Tanjungpinang – Pemerintah Provinsi (Pemprov) Kepulauan Riau (Kepri) mengabaikan hasil seleksi Kepala Organisasi Perangkat Daerah (OPD) yang dilaksanakan semasa Isdianto memimpin wilayah itu.
Berdasarkan data yang diterima Antara, di Tanjungpinang, Sabtu, hasil seleksi terhadap dua dari 16 OPD diabaikan Pemprov Kepri yang sejak 25 Februari dipimpin Ansar Ahmad-Marlin Agustina.
Dua OPD itu yakni Dinas Kelautan dan Perikanan, serta Biro Humas, Protokol dan Penghubung Kepri. Hasil seleksi yang dilakukan Tim Panitia Seleksi di era Gubernur Isdianto, yang dipimpin Sekda Kepri Tengku Said Arif Fadillah kala itu tidak dilanjutkan secara keseluruhan.
Dari 16 OPD, hanya 14 OPD yang dilanjutkan hingga pelantikan kepala dinasnya berdasarkan hasil seleksi yang
dilakukan tahun 2020. Satu dari dua OPD itu yakni Dinas Kelautan dan Perikanan Kepri baru beberapa pekan lalu dipimpin oleh Tengku Said Arif Fadillah.
Sementara Biro Humas dan Protokol Kepri dipimpin oleh Hasan sebagai pelaksana tugas. Hasan sebelumnya menjabat sebagai mantan Kabag Perbatasan Pemkab Bintan.
Surat Ketua Komisi Aparatur Sipil Negara (KASN) Nomor : B-2124/KASN/07/2020, Hasil seleksi terhadap calon Kepala DKP Kepri yakni Masykur, Robert Lukman, dan Sardison.

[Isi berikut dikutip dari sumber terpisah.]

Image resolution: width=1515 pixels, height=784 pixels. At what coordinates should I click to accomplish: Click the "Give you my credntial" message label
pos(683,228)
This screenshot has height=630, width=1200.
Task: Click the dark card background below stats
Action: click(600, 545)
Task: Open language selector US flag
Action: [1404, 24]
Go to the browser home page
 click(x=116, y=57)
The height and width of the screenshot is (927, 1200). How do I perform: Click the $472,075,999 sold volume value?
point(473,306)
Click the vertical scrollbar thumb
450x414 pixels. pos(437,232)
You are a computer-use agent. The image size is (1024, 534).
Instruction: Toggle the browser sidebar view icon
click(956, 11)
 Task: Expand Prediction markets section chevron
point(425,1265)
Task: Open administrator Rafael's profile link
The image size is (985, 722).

Sementara calon Kepala Biro Humas dan Protokol Kepri Iskandar Zulkarnaen Nasution, Junaidi dan Zulkifli.
Sardison saat ini masih menjabat sebagai Kepala Dinas Pemberdayaan Masyarakat dan Desa, Pencatatan Sipil. Sedangkan Masykur sebagai Kepala Dinas Pariwisata Kabupaten Kepulauan Anambas.
Sedangkan Junaidi saat ini menjabat sebagai Kepala Dinas Perhubungan Kepri, Zulkifli sebagai Sekretaris Dinas
Pariwisata Kepri, dan Iskandar Zulkarnaen masih sebagai pejabat eselon III di Dinas Komunikasi dan Informasi Kepri.
Pada 19 Agustus 2021, Pemprov Kepri melalui panitia seleksi yang dipimpin oleh Hamdani kembali membuka penyeleksian Jabatan Pimpinan Tinggi Pratama untuk enam OPD, satu di antaranya adalah Biro Humas dan Protokol.
Iskandar Zulkarnaen Nasution yang dikonfirmasi terkait permasalahan itu merasa kecewa. Kekecewaan itu disebabkan sampai sekarang dia tidak mengetahui akhir dari keikutsertaannya dalam “open bidding”.
Padahal energi yang dikeluarkan oleh peserta cukup besar, bukan hanya dari materi untuk biaya kesehatan dan tes asesment, melainkan juga waktu dan pikiran dalam membuat makalah.
Ia menegaskan sama sekali tidak menolak kebijakan kepala daerah dalam melakukan penyeleksian ulang, melainkan mengingatkan agar penyeleksian jabatan pimpinan tinggi pratama sesuai dengan ketentuan yang berlaku sehingga wajib ditaati dan disampaikan secara terbuka.
“Jika hasil seleksi tersebut dibatalkan, maka harus disampaikan kepada publik. Ini sampai sekarang saya tidak mengetahui ujung dari penyeleksian ini,” katanya.
Hasil seleksi tahun 2020, yang tidak dilanjutkan potensial menjadi preseden buruk dalam penyelenggaraan pemerintahan, terutama terhadap ASN yang meniti karier.
Karier ASN itu sampai masa pensiun, berbeda dengan kepala daerah yang masa kepemimpinannya maksimal 10 tahun sehingga seharusnya karier ASN bergantung pada kemampuan, loyalitas terhadap pimpinan dan mampu bekerja secara profesional, bukan bergantung pada “musim kepemimpinan”.
“Kami ini harus netral, tidak dapat ikut-ikutan dalam politik praktis pada pilkada. Sebagai ASN, tentu kami harus loyal terhadap pimpinan, dan melaksanakan tugas secara maksimal sesuai ketentuan yang berlaku,” tegasnya.